Задание:
Ответьте кратко по отрывку о древнерусских словах и поучениях:
(a) Кем изданы слова и поучения против языческих верований и обрядов в «Летоп. рус. литер. и древн.»?
(b) Сколько всего «Слов на господские праздники»?
(c) Кому митр. Макарий приписывает «Слова на поучение ко всем крестьянам»?

Предоставленный отрывок:
- - - -

Слова против языческих верований и обрядов

Слова и поучения, направленные против языческих верований и обрядов (числом 7, в том числе слово некоего христолюбца и ревнителя по правой вере, из Паисиева сборника XIV в.), изданы Тихонравовым в «Летоп. рус. литер. и древн.» (1862, т. IV). Новое издание ряда подобных поучений в III вып. «Памятн. древнерусской церк.-учительн. литературы», А. Пономарева.

Поучения

  • «Слова на господские праздники» (числом 12), находящиеся в древних списках Пролога, «суть весьма краткие и простые поучения, которые отчасти говорят о значении праздников, отчасти предлагают нравоучение слушателям, заимствованное от сего значения» (Е. Голубинский). О них см. митр. Макарий, «История рус. церкви» (т. III); Е. Петухов, «Материалы и заметки по древней литер.» (Киев, 1894).
  • «Слова на неделе Постной Триоди», находящиеся в «Златой Цепи» XIV в. и Сборнике Царского (Уварова) XIV в. — русские сочинения домонгольского времени. Изданы (отчасти) в ст. А. Горского: «О древних словах на св. Четыредесятницу» («Прибавл. к твор. свв. отцов», ч. XVII), отчасти в Златоусте Почаевской печати 1795 г.
  • «Слова на поучение ко всем крестьянам» (то есть христианам) сохранились в «Златой Цепи» XIV в. (рук. Троицкой лавры) и друг. списках. Всех слов 8: о князех, о друзех, о страсе, о челяди, о тайне, о снех, о смирении, о храборьстве. Митр. Макарий приписывает их еп. Сарскому Матвею, арх. Филарет — митр. Кириллу I (12221233). Ко времени домонгольскому относят их И. Срезневский и Е. Голубинский. Ни в одном из 8 слов нет упоминания о татарах. Изд. в «Москвитянине» (1851, кн. 2) и в «Историч. христ.» Буслаева.

- - - -

Записи целевых позиций:
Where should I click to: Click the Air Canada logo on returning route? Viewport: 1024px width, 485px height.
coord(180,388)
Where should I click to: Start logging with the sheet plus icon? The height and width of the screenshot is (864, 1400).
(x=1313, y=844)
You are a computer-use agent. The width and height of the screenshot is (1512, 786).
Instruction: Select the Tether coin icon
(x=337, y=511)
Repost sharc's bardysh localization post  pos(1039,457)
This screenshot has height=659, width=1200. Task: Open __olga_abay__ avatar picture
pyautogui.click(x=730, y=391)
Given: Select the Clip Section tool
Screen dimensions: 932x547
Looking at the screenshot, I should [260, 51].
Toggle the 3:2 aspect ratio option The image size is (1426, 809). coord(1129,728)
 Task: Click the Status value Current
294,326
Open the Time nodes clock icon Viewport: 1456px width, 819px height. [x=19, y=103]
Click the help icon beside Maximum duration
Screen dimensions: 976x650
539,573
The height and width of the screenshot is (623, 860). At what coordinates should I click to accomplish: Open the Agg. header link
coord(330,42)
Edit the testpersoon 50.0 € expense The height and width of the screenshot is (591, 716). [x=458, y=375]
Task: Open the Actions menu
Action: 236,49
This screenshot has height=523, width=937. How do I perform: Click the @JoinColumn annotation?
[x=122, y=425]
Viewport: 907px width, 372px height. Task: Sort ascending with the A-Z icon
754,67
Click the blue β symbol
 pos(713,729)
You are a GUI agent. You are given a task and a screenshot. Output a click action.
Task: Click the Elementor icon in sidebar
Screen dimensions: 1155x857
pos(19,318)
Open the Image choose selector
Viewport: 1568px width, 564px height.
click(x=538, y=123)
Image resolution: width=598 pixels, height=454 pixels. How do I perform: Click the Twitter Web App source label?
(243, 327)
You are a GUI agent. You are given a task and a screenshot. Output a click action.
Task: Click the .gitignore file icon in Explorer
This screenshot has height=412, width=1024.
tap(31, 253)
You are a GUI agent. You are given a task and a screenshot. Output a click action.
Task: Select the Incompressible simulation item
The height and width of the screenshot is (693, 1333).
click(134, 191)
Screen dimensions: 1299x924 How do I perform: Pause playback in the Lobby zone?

- - - -

Ответ:
(a) Тихонравовым.
(b) 12.
(c) Еп. Сарскому Матвею.